The first step to building the model is separating the training set into a main training set and a validation set. Since there are many observations, I choose to do a typical 70%/30% split.

set.seed(1185)
train_index <- createDataPartition(raw_train$loss, p = .7, list = FALSE, times =1)
train_set <- raw_train[train_index,]
valid_set <- raw_train[-train_index,]

Model Tuning

I chose to fit the model with a 5 fold cross-valdiation.

Modeling is an iterative process of constantly tuning parameters to get the best prediction. The goal of this model is to minimize RMSE. Since each model takes roughly 30 minutes to run and the competition is finalized, I decided to stop when there were diminishing returns on RMSE improvement. Other models and/or weighted averages with other models may lead to improvements of the RMSE, but that is outside the scope of this project.
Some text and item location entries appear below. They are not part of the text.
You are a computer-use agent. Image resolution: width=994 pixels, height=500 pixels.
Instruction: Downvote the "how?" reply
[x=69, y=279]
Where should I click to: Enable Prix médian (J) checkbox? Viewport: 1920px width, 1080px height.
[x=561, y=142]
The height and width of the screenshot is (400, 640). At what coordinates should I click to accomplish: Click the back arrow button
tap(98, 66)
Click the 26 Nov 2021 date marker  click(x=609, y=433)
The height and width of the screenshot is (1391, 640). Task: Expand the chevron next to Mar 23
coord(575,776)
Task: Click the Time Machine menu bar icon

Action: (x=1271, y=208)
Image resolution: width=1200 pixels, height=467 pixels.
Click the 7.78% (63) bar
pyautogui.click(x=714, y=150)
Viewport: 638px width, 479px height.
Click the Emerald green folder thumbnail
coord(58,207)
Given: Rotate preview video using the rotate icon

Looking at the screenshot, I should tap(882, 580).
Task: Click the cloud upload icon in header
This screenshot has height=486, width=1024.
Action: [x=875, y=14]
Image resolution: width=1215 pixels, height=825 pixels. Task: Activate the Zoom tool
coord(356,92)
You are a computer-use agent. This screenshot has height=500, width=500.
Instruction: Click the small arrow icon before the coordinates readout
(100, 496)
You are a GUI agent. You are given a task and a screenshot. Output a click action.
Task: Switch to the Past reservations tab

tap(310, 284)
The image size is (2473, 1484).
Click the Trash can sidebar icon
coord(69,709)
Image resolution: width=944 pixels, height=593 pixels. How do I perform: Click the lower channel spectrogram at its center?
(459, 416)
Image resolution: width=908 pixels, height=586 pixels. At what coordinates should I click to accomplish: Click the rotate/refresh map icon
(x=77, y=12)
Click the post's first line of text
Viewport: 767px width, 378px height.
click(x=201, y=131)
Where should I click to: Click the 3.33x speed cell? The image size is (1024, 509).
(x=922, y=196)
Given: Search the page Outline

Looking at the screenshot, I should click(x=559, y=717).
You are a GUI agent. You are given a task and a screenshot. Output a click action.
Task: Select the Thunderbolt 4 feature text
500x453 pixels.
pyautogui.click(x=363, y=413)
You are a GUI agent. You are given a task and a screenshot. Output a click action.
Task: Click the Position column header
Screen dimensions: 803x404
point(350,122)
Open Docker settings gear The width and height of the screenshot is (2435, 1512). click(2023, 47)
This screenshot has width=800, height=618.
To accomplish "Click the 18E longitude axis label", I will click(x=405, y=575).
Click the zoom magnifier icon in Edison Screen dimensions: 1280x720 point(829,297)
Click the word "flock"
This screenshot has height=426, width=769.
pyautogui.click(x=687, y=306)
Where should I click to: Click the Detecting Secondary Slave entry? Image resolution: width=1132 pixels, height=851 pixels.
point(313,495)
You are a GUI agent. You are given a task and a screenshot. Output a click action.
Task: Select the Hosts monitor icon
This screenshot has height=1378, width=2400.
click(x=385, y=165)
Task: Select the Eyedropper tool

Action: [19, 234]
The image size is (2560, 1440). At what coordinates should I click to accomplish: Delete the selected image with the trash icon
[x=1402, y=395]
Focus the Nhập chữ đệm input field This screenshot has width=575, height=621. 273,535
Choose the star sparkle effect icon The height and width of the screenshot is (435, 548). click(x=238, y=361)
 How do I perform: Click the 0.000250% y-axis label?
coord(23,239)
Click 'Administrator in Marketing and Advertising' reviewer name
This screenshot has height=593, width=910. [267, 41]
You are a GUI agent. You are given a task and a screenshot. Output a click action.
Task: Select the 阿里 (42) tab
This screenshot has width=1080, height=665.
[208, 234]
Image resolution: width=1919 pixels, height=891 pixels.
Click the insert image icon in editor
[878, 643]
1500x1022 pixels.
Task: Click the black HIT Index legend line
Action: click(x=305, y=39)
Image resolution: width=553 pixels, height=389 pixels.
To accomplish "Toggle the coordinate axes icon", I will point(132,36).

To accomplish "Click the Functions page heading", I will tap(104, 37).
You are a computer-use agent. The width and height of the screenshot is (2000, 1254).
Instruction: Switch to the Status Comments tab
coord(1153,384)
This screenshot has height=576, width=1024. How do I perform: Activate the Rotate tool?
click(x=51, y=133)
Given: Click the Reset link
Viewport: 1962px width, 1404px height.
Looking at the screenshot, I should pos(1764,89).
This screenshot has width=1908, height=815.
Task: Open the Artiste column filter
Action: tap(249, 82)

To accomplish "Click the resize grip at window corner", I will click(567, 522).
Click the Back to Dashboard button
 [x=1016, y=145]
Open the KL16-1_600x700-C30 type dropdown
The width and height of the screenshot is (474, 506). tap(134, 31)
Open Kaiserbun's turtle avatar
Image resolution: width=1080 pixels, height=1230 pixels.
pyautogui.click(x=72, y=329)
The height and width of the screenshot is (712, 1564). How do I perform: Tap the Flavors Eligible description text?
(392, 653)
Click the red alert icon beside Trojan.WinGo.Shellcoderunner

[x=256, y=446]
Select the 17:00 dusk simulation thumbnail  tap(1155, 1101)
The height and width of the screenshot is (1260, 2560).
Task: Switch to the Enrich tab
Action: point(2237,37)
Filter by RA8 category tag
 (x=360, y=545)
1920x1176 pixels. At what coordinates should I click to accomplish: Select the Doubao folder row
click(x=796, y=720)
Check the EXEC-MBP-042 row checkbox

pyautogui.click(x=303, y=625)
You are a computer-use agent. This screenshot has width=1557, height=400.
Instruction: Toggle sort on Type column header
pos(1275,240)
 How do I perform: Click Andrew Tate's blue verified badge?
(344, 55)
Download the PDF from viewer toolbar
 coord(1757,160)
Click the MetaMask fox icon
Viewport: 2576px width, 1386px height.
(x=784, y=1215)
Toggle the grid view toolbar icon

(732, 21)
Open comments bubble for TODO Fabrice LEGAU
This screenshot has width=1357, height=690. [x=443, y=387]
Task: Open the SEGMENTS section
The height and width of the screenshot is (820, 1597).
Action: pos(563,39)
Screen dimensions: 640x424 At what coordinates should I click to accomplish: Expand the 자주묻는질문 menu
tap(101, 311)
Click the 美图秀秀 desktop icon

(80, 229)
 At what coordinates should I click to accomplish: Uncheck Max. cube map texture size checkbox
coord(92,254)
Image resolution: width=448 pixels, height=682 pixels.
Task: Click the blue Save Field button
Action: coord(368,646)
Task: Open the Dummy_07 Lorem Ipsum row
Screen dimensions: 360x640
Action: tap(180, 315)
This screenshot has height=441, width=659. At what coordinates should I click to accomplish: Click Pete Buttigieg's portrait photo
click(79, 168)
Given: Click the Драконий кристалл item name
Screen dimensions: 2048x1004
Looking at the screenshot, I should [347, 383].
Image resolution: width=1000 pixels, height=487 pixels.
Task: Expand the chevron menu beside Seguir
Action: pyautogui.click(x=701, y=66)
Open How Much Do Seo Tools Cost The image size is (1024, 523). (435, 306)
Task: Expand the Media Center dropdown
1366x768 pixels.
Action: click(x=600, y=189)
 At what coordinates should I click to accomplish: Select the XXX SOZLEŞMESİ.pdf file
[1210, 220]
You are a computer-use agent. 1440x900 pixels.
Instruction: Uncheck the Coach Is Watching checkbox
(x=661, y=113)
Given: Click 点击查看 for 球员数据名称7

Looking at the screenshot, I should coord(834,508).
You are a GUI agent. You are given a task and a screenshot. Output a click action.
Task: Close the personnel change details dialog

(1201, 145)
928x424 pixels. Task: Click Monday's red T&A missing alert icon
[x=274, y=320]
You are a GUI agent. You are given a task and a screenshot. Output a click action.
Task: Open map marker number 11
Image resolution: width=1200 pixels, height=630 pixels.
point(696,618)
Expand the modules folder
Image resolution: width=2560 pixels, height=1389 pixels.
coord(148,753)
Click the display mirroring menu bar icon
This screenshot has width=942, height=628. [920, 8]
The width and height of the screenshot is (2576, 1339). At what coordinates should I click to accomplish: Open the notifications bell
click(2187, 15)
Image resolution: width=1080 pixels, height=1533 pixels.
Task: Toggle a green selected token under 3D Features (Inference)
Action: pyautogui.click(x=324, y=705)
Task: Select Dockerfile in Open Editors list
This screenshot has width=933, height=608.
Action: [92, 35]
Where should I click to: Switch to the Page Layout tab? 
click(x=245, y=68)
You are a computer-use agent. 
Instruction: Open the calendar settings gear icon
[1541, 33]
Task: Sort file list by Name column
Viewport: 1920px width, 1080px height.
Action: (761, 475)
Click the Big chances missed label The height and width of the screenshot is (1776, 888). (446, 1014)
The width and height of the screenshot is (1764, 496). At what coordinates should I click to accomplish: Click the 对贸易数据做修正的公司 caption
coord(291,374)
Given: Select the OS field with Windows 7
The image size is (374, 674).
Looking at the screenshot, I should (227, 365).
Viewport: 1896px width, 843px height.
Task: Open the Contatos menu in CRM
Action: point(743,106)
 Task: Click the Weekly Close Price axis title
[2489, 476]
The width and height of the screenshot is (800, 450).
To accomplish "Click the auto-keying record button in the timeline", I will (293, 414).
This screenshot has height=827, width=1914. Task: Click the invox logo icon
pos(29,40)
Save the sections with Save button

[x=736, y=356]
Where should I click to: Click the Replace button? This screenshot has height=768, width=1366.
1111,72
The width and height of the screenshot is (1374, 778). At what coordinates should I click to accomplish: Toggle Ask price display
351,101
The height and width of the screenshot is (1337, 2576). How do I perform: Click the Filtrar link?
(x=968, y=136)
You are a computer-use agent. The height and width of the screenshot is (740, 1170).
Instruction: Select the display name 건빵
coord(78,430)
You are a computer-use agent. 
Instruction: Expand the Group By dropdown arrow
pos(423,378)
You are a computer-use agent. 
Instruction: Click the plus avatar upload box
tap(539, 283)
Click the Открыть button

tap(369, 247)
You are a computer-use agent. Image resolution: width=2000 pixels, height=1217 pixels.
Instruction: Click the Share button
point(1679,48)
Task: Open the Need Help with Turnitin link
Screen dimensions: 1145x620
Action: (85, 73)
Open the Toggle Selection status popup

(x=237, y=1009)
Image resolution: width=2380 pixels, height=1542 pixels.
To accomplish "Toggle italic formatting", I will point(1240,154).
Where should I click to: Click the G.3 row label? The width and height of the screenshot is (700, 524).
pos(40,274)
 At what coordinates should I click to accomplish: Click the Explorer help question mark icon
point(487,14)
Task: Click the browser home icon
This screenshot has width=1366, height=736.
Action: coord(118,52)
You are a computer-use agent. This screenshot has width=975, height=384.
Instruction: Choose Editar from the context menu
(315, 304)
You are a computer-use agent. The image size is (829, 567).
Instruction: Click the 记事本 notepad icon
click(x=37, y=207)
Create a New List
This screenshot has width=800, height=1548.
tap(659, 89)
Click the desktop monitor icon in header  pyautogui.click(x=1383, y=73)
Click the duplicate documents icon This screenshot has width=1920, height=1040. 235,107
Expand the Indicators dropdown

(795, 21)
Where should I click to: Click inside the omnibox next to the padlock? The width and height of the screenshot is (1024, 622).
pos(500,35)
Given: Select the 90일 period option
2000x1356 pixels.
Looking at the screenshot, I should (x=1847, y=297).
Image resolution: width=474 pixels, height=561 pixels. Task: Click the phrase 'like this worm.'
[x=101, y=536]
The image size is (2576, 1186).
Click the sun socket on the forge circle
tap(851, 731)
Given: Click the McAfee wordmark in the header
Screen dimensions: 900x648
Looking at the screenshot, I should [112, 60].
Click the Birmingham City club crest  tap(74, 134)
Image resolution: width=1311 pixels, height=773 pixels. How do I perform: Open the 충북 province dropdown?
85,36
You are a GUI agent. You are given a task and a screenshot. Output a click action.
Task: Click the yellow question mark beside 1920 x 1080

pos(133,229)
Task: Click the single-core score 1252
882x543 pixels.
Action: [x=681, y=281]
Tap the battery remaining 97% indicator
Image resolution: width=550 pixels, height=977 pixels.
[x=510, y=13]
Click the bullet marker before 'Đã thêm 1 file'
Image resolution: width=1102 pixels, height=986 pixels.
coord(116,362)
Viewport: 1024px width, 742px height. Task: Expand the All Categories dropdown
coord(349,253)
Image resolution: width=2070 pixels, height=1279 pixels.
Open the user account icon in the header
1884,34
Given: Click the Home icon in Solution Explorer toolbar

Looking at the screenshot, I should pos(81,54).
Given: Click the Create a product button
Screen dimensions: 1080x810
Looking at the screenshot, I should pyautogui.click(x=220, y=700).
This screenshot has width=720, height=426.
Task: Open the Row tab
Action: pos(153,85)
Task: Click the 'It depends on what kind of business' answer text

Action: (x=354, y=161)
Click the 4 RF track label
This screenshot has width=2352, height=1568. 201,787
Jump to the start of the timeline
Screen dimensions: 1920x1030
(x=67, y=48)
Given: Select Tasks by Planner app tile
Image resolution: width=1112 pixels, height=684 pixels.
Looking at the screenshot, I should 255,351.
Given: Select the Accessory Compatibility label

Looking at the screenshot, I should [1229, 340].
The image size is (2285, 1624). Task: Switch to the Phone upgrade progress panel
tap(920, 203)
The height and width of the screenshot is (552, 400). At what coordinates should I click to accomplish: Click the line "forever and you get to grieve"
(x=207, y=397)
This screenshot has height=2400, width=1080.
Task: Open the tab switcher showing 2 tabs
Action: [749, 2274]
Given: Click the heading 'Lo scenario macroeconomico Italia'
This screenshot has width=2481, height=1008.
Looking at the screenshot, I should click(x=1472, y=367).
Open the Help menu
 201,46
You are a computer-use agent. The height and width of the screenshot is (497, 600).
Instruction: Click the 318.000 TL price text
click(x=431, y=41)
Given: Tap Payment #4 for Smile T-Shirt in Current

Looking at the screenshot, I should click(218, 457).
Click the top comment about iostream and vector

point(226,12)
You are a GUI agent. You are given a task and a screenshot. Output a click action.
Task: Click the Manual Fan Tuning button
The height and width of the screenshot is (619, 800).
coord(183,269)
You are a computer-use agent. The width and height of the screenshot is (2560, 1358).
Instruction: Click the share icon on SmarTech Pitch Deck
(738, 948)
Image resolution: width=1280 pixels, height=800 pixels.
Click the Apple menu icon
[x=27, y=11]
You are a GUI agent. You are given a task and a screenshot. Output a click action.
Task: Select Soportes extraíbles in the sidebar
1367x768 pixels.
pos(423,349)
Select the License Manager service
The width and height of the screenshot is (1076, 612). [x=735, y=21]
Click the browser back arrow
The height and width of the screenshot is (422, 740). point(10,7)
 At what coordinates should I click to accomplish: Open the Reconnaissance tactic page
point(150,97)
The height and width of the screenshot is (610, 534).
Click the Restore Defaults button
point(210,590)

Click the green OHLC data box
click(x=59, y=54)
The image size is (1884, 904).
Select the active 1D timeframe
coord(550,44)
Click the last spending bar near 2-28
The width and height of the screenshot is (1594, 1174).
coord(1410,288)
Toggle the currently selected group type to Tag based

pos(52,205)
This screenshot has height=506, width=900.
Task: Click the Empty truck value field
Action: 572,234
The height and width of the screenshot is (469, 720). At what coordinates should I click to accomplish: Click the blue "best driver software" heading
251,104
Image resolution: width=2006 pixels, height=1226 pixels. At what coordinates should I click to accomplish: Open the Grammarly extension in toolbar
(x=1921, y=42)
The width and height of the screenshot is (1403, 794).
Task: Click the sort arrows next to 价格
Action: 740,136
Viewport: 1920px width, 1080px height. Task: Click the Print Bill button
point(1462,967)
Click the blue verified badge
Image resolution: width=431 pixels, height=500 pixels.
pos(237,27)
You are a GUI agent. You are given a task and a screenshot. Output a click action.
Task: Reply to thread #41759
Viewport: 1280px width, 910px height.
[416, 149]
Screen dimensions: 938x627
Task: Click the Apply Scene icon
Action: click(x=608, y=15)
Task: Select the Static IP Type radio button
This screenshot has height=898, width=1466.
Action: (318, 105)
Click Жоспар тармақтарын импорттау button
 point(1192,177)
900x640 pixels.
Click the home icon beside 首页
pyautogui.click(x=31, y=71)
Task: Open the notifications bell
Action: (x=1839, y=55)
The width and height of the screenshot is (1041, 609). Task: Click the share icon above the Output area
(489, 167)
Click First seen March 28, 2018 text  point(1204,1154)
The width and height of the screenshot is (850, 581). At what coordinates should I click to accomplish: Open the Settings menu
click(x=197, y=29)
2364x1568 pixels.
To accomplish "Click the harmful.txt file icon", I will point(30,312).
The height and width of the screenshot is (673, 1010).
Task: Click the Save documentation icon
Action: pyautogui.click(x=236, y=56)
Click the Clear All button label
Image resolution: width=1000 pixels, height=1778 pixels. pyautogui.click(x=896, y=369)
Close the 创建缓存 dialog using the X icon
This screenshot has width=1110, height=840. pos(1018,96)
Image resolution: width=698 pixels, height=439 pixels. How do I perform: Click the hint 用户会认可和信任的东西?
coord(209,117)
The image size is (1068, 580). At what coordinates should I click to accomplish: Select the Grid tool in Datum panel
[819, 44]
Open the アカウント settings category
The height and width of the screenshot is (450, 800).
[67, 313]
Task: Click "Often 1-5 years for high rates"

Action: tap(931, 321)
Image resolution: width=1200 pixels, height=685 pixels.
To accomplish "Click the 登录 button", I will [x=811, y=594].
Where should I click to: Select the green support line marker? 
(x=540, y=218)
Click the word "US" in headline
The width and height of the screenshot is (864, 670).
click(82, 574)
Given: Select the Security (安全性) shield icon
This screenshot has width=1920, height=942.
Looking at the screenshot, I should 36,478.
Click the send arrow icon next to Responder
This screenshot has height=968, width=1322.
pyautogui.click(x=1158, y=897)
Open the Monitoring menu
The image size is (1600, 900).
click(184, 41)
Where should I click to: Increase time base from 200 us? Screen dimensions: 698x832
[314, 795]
Here are the tuning parametrs used in the final model:

Depth of 2, 6 and 8
learning rate of .1
100 iterations
an L2 regularization of .05 to prevent overfitting
Random subspace of 95%
Border count of 65

fit_control <- trainControl(method = "cv", number = 5, classProbs = FALSE)
grid <- expand.grid(depth = c(2,6,8), learning_rate = .1, iterations = 100, l2_leaf_reg = .05, rsm = .95, border_count = 65)

Model Training

Next step is to train the model using the training set. This is the process that takes the bulk of the time.

## Model parameters
response <- c("loss")
x <- train_set[,!names(train_set) %in% response]
y <- train_set$loss

## Training Model
set.seed(1185)
final_model <- train(x,as.vector(y), method = catboost.caret, logging_level = "Silent", preProc = NULL, tuneGrid = grid, trControl = fit_control)

Model Validation

Once the model is trained, we can predict of the validation set and measure performance with RMSE and R².

## Prediction
valid_pred <- predict(final_model,valid_set)

## Measures
final_RMSE <- RMSE(pred = valid_pred, obs = valid_set$loss)
final_R2 <-R2(pred = valid_pred, obs = valid_set$loss)

Thus, the model ended with a validation set RMSE of 1897.80 and R² of 0.56.

Test Set

To use the model on future test sets, the trained model would be used. Also note, the same feature selection must be done on any additional data sets, otherwise the model may not predict accurately.

final_pred <- predict(final_model, newdata = test_set)
my_submission <- data_frame("ID"=test_id, "loss"=final_pred)
head(my_submission)

## # A tibble: 6 x 2
##      ID  loss
##   <int> <dbl>
## 1     4 1728.
## 2     6 2189.
## 3     9 9545.
## 4    12 5884.
## 5    15 1047.
## 6    17 2468.

Conclusion

Without full knowledge of the data, it’s difficult to create a robust model. Catboost does a decent job at efficiently approaching the variables blindly without any feature selections. With knowledge of the domain, better accuracy could be obtained. Neural Networks are an alternative approach that would likely lead to better prediction, but their calculation times are usually very high (24+ hours). Since I do not have that computational capacity, it is not an efficient model for me to tune iteratively for this project.